姿見


「草若の名跡がオレで途絶えてしもたらどないすんねん、て草々に言われたんやけど、お前どう思う…あいつがそない言うの、今更過ぎんか…?」
オヤジの落語を継ぐ、て話ならあいつの弟子がどないかしてくやろ、と常日頃から言っている兄弟子は、こちらに背中を向けて服を物色している。
ポールに並んだ中から、いくつかを取り上げて矯めつ眇めつと言ったところだった。
「そうですね。どないもこないも、なるようにしかならへんのと違いますか?」
「せやんなあ。」
シャワーを浴びたばかりの首筋はしっとりとして、タオルドライで済ませた髪からは時折雫が落ちる。
「弟子取るにしても、今の暮らしやと難しいでしょう。」
「そうかあ?」
「そうですよ。」
新しい家には吉田と倉沢のふたつの表札が掛かっている。夫婦別姓の家みたいやて友達に言われた、と先般子供に言われた時には、それ以上突っ込まれたら適当に言い抜けるつもりだったが、そのうち会議を開いて説明をする必要があるのかもしれなかった。
草若の襲名や常打ち小屋を建てる話と言ったゴールのある話でもなし、この人から始めた同居だったが、この人と僕が今の形になるまでに通った過程の全てを子どもに話せるはずもない。
振り向いた兄弟子の顔はなんで黙ってるねん、と言わんばかりで、「そういえば、この間『茶漬幽霊』、割と評判ええですよ。」と話題を逸らすことにした。
この間までこの人が稽古を付けてもらっていた茶漬幽霊と言うのは、その名の通りの怪談話で、互いに思い合った夫婦の奥さんの方が亡くなって、化けて出てきてくれと言った男は、新しい女の鼻に齧りついたる、と意気軒昂だったお咲の幽霊を待っていたが、待てど暮らせどやってこない、しびれを切らした三年目に、やっと出てきた理由といえば……、という筋書きだった。
「お咲に向かって、ドアホ、ボケ、スカタン言うとこからがテンポ良かったて。」
「なんや、お前もあれ聞いてたやないか。」
褒めるなら自分の言葉で褒めんかい、と兄弟子は笑った。
「僕かて、金の取れる芸になってきた、て言うたやないですか。」
「ドアホ、そんなん褒め言葉とちゃうわ。……そういえば、時々喜代美ちゃん、時々オレの方見て妙な顔になってへんかったか? あれ、どこがあかんかったんやろ。」
「そらまあ……。」
ウヒョヒョと妙ちくりんな笑い方をしながら誰の膝にでも寝転ぶ男が、メス猫の一匹も膝の上に乗せるかい、という台詞を言うのである。
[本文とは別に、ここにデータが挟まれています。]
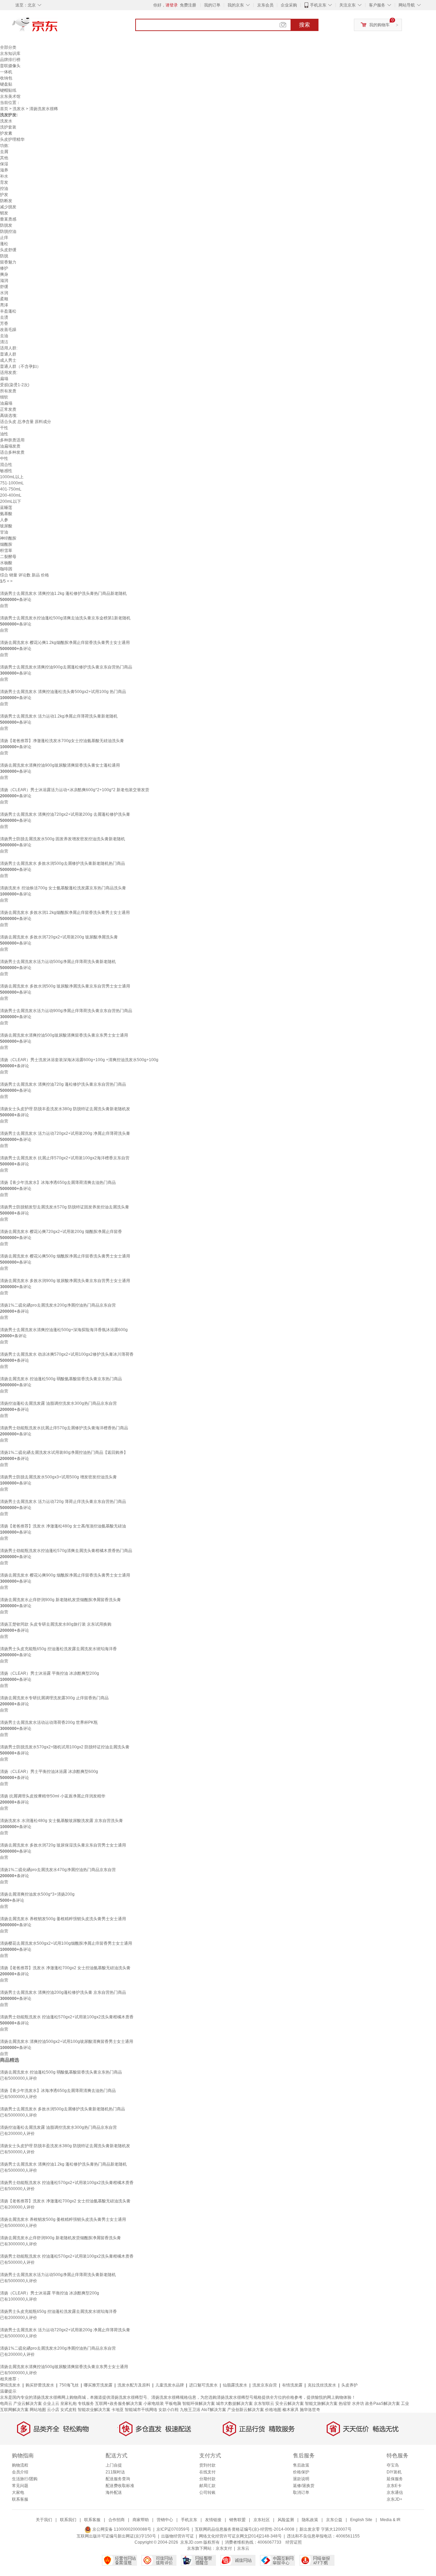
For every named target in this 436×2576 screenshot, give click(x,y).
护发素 (6, 133)
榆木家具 (290, 2409)
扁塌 (4, 378)
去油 (4, 335)
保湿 (4, 164)
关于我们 (44, 2519)
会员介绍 (20, 2472)
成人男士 (8, 360)
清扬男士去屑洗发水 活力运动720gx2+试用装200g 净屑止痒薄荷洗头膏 (65, 1133)
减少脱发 (8, 207)
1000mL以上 (12, 476)
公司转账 (207, 2492)
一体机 (6, 72)
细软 (4, 397)
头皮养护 (349, 2385)
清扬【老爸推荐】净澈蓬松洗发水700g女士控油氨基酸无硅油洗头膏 (62, 740)
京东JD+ (394, 2499)
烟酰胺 (6, 544)
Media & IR (390, 2519)
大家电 (18, 2492)
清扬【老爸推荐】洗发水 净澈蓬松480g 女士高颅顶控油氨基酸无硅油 (63, 1526)
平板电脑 (173, 2403)
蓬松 (4, 243)
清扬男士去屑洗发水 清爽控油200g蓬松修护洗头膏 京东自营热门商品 (63, 1992)
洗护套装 (8, 127)
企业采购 (289, 5)
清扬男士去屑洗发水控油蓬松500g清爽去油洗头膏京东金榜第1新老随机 (65, 618)
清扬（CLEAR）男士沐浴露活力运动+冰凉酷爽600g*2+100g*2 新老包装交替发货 (74, 789)
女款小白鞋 (168, 2409)
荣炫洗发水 (10, 2385)
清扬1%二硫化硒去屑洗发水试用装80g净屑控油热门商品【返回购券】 (64, 1452)
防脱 (4, 256)
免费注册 (188, 5)
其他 (4, 157)
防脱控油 (8, 231)
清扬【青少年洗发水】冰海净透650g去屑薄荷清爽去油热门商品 (58, 1182)
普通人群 (8, 354)
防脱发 (6, 225)
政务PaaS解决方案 (382, 2403)
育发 (4, 182)
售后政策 (301, 2465)
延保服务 (395, 2478)
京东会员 (265, 5)
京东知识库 (10, 53)
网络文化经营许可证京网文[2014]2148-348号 (240, 2536)
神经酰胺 (8, 538)
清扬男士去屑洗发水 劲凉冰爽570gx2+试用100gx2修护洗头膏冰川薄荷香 (67, 1354)
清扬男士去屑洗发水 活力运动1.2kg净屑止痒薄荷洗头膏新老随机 (59, 716)
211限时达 (115, 2472)
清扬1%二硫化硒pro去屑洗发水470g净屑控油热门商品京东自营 (58, 1869)
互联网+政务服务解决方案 (118, 2403)
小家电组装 (153, 2403)
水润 (4, 292)
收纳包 (6, 78)
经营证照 (293, 2542)
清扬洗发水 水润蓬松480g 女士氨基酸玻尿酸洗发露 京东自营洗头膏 (61, 1820)
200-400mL (10, 495)
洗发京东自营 (264, 2385)
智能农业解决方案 (94, 2409)
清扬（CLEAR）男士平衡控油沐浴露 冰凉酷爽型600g (49, 1771)
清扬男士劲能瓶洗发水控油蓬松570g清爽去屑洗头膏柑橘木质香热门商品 (66, 1550)
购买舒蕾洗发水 (40, 2385)
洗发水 (19, 108)
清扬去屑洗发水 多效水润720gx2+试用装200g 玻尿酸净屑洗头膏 (59, 937)
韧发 (4, 213)
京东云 (243, 2548)
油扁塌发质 (10, 446)
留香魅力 (8, 262)
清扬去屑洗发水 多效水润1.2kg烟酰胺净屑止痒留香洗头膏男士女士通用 (65, 912)
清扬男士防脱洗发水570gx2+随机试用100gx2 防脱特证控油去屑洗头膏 (64, 1747)
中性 (4, 458)
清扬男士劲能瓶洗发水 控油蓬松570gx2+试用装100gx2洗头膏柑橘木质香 (67, 2017)
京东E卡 (394, 2485)
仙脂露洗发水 (235, 2385)
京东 (58, 27)
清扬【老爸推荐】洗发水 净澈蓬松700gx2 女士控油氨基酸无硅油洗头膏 (65, 1967)
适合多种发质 (12, 452)
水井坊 (358, 2403)
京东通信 (395, 2492)
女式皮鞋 (68, 2409)
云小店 (53, 2409)
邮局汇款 (207, 2485)
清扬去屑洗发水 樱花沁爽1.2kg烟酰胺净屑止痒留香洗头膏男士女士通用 (65, 642)
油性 (4, 434)
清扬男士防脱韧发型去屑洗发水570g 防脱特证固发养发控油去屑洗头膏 (64, 1207)
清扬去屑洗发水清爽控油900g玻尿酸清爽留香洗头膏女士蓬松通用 (60, 765)
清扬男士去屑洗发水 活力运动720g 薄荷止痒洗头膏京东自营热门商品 (63, 1501)
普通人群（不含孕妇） (20, 366)
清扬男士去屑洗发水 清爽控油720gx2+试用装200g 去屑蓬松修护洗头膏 (65, 814)
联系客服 (20, 2499)
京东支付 (224, 2548)
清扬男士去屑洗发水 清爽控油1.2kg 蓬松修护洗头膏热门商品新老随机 (63, 593)
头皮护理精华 (12, 139)
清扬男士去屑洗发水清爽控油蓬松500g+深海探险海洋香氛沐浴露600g (64, 1329)
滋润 (4, 280)
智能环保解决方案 (198, 2403)
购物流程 (20, 2465)
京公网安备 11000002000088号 (121, 2529)
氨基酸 (6, 513)
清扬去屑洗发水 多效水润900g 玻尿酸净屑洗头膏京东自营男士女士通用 (65, 1280)
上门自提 (114, 2465)
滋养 (4, 170)
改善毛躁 (8, 329)
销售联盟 (237, 2519)
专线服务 (86, 2403)
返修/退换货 (303, 2485)
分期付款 (207, 2478)
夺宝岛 (393, 2465)
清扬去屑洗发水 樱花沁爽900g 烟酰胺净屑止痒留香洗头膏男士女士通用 (65, 1575)
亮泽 (4, 305)
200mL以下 (10, 501)
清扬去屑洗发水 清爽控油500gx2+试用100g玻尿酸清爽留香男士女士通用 (66, 2041)
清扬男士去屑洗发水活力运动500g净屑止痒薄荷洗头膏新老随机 (58, 961)
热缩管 (345, 2403)
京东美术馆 (10, 96)
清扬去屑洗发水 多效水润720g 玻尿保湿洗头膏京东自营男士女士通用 (63, 1845)
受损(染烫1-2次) (14, 384)
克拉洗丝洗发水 (322, 2385)
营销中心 (165, 2519)
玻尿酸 (6, 526)
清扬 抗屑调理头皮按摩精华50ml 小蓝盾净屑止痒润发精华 (52, 1796)
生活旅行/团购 (24, 2478)
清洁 (4, 342)
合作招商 (116, 2519)
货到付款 (207, 2465)
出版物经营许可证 (177, 2536)
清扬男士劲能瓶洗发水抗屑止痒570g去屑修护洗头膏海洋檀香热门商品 (64, 1428)
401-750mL (10, 489)
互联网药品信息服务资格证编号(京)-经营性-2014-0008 (244, 2529)
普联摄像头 (10, 65)
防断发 (6, 200)
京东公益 (334, 2519)
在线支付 (207, 2472)
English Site (361, 2519)
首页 (4, 108)
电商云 (6, 2403)
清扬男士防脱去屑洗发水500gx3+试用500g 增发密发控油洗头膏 (58, 1477)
教えた方の草原兄さんは稽古の度に、真面目にしゃべくる弟弟子を見て妙な顔をするし、草々兄さんとこの稽古場を借りるのでたまに一緒に聞いている若狭はと言えば、お茶の準備をしながらこちらの方を何か言いたそうな顔でチラチラと見ている。
針の筵というほどのことではないが、僕もまあ、それなりに居心地の悪い気持ちになったのは確かだった。
「なんか顔についてたんと違いますか? だいたい若狭のとこで昼飯ご馳走になってから稽古してたでしょう。」
「まあそうかもな。オレあれ、髪が伸びるまで出て来うへんかったお咲の気持ちは分からんな。好きやったらどんな格好でも顔見たいやん。」
そらまあ、酔っ払いになっても寝床の周りでうろうろしてましたもんね、とは口に出来ない。
こちらの顔を見て、鈍い兄弟子も感づくものがあったのかもしれなかった。
「……そもそも、こういう時に仕事の話してどないすんねん、て話か。」と兄弟子は言った。
「兄さんから始めたんやないですか。」
「そらそうですけどお。……あ、お前こっちとこっちどっちがええ。」
手に持ったスケスケのネグリジェ――ベビードールとか言うらしい――を手に取ってこっちを向いた。
胸の部分まで覆ってある黒と、紐のクロスになってるだけで付けたら丸見えになってしまう白。
どっちでもいいです、と言おうとしたが、白い方を指差した。
今更何が恥ずかしいんですか、と言おうとした口を大人しく閉じて。
「着替えるところ、見せてください。」と言って寝転がっていたベッドから起き上がる。
「ええから、お前はそのままあっち向いて待っとればええねん。」という兄弟子の頬はすっかり赤く染まっていて。
明らかに、落語で演じた女の情動そのままの様子に、僕は吹き出しそうになるのを堪えて、はよ着替えてくださいね、と視線を部屋の端の姿見に寄せることにした。